DATA FOR THIS TASK:
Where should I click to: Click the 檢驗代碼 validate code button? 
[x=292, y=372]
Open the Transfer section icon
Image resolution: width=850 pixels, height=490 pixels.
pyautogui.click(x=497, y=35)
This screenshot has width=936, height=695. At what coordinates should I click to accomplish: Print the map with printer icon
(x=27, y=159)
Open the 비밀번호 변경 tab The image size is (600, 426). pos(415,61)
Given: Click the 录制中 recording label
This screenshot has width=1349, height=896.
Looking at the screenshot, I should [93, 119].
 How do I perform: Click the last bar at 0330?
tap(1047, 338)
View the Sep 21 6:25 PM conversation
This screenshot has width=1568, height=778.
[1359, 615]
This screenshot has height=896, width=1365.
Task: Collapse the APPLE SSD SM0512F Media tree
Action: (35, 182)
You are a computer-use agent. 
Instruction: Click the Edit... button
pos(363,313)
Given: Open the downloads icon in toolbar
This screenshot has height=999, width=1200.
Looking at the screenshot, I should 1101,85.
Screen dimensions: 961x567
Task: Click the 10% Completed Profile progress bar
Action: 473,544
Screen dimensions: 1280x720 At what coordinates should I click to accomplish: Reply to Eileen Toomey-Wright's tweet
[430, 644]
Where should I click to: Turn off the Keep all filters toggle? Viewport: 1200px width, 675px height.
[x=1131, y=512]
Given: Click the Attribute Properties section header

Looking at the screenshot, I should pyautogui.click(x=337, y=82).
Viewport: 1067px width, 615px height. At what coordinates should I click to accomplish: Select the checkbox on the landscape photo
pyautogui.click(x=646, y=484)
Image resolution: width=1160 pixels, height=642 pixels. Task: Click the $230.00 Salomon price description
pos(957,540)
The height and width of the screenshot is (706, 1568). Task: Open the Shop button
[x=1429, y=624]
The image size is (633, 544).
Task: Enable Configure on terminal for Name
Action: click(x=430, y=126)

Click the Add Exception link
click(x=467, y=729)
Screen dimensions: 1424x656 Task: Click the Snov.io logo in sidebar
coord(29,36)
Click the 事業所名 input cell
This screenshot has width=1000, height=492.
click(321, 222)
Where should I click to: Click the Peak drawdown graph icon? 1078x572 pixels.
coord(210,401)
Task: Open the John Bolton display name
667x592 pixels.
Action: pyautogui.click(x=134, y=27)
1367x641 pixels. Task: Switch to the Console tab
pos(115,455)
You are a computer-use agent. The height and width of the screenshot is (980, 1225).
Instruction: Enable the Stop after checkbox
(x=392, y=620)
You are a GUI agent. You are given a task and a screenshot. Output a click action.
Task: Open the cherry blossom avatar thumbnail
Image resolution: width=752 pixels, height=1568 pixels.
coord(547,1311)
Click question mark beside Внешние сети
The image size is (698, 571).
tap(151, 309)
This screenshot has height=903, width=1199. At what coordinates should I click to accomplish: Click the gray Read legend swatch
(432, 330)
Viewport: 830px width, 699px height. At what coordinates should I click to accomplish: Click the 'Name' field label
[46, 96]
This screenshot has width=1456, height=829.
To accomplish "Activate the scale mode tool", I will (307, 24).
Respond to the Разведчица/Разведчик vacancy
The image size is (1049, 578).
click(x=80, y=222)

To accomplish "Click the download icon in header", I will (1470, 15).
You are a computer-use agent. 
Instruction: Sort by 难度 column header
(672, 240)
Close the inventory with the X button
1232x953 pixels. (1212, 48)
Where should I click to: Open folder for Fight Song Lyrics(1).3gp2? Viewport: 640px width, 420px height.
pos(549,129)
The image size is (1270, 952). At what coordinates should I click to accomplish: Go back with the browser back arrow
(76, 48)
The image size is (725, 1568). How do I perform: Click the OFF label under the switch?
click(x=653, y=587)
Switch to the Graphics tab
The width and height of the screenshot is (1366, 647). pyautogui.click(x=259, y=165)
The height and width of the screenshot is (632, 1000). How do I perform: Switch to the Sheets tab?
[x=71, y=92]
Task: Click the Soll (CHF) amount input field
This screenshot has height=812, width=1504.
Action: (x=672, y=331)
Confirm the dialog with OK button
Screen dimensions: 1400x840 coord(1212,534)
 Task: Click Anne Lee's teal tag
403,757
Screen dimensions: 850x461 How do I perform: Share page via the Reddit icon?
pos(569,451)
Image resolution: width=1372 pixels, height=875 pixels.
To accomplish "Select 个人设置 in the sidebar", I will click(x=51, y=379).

TASK DIRECTIONS: Among the records above, find each line containing the string "input" and copy it.

FINISHED EXERCISE:
Click the 事業所名 input cell
Task: Click the Soll (CHF) amount input field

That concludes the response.